We can describe the recently created alarms with
mon-describe-alarms:
# mon-describe-alarms --headers
ALARM STATE ALARM_ACTIONS NAMESPACE METRIC_NAME PERIOD STATISTIC EVAL_PERIODS COMPARISON THRESHOLD
scale-down-alarm ALARM arn:aws:autoscalin...6056805:AutoScaling AS:grupo-prueba httpd-busyworkers 600 Average 1 LessThanThreshold 9.0
scale-up-alarm OK arn:aws:sns:us-eas...ame/scale-up-prueba AS:grupo-prueba httpd-busyworkers 600 Average 1 GreaterThanThreshold 10.0 |
Or using the CloudWatch Console:
Under normal circumstances, the "scale-down-alarm" will have the state "Alarm" and this is normal.

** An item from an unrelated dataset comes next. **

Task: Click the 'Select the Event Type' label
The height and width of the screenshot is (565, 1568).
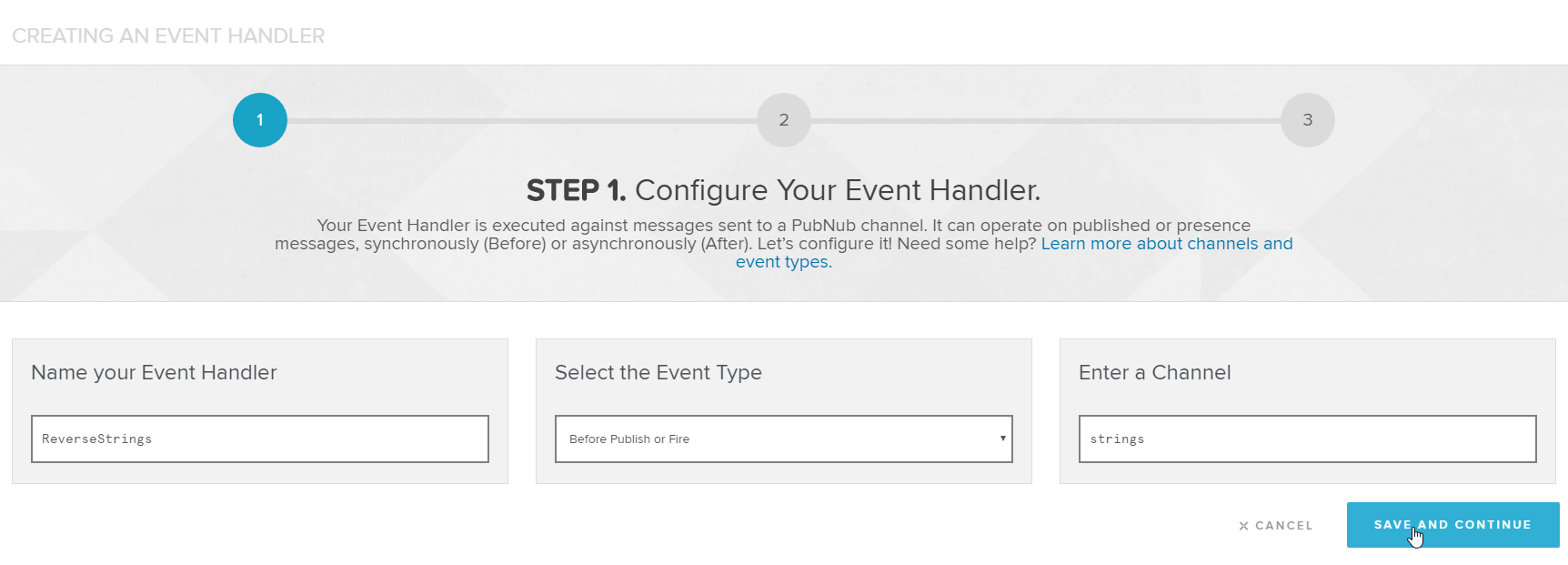Action: coord(658,372)
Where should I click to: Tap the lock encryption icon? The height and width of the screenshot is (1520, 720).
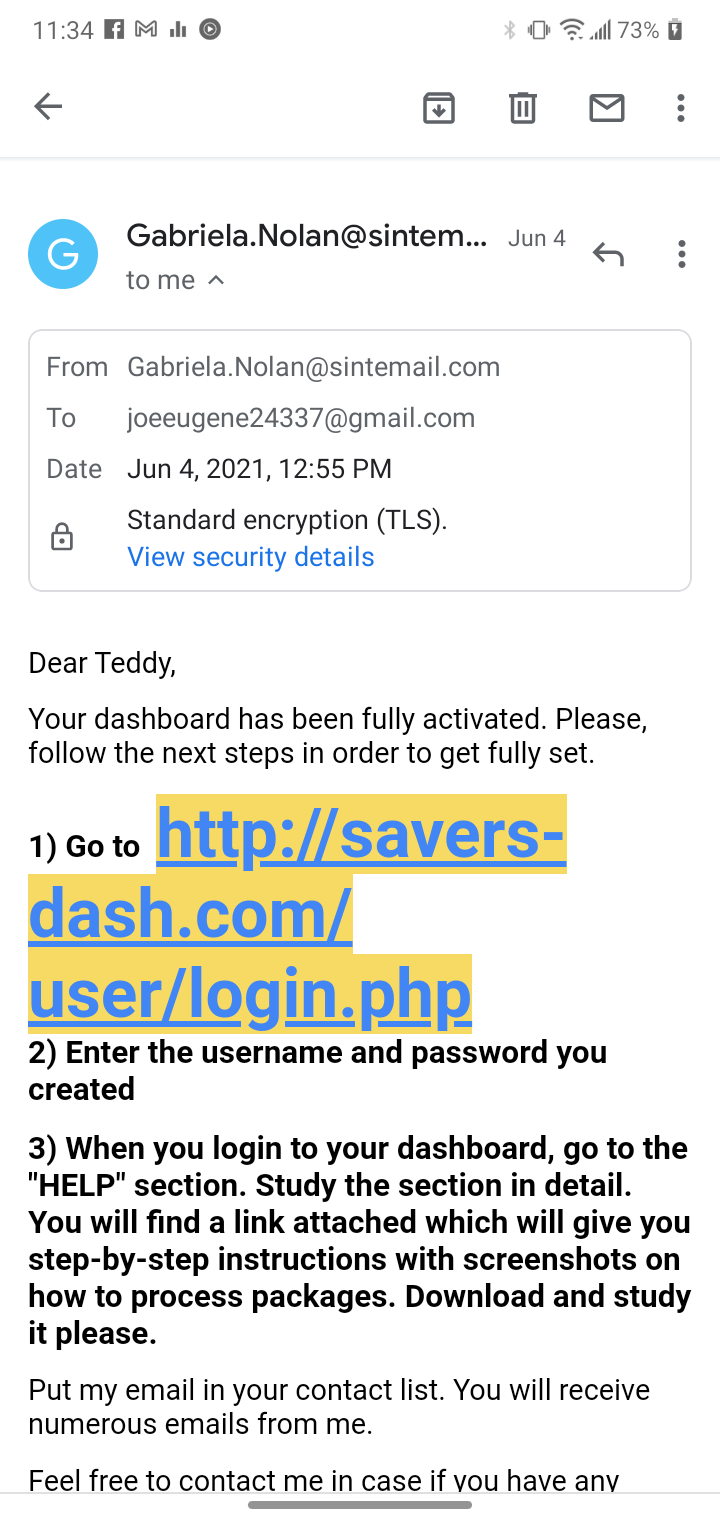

Using CloudWatch Console you can add to this alarms and action to send an Email notification to obtain better visibility during the test.
Bring it to Production:
Now the cluster is idle, no instances running. So now we will tell to AS that our application requires a minimum of 1 healthy instance to run:
# as-update-auto-scaling-group grupo-prueba --min-size 1
OK-Updated AutoScalingGroup
# as-describe-auto-scaling-groups --headers
AUTO-SCALING-GROUP GROUP-NAME LAUNCH-CONFIG AVAILABILITY-ZONES LOAD-BALANCERS MIN-SIZE MAX-SIZE DESIRED-CAPACITY TERMINATION-POLICIES
AUTO-SCALING-GROUP grupo-prueba config-prueba us-east-1a elb-prueba 1 4 1 Default
INSTANCE INSTANCE-ID AVAILABILITY-ZONE STATE STATUS LAUNCH-CONFIG
INSTANCE i-9d022be1 us-east-1a Pending Healthy config-prueba |
Notice that now Minimum is 1 in the AS configuration and now there is a new instance under our AS Group ("i-9d022be1" in this example). This instance has been automatically deployed by AS to match the desired number of healthy instances for our application. Notice the "Pending" status that means that it is still in the initialization process. We can follow this process with
as-describe-auto-scaling-instances:
# as-describe-auto-scaling-instances
INSTANCE i-9d022be1 grupo-prueba us-east-1a Pending HEALTHY config-prueba
# as-describe-auto-scaling-instances
INSTANCE i-9d022be1 grupo-prueba us-east-1a Pending HEALTHY config-prueba
# as-describe-auto-scaling-instances
INSTANCE i-9d022be1 grupo-prueba us-east-1a Pending HEALTHY config-prueba
# as-describe-auto-scaling-instances
INSTANCE i-9d022be1 grupo-prueba us-east-1a InService HEALTHY config-prueba
# as-describe-auto-scaling-instances
INSTANCE i-9d022be1 grupo-prueba us-east-1a InService HEALTHY config-prueba |
Now the recently launched instance is in service. That means that its Health Check (ELB ping.html test page) verifies OK. If you open the AWS Console and read the current ELB "Instances Tab", the new instance ID should be there, automatically added to the Load Balancer and your application up and running.
Common problem scenarios:
- If you observe that the new instances are constantly Launched and Terminated by AS this probably means that
/ping.html page fails. Stop the experiment with "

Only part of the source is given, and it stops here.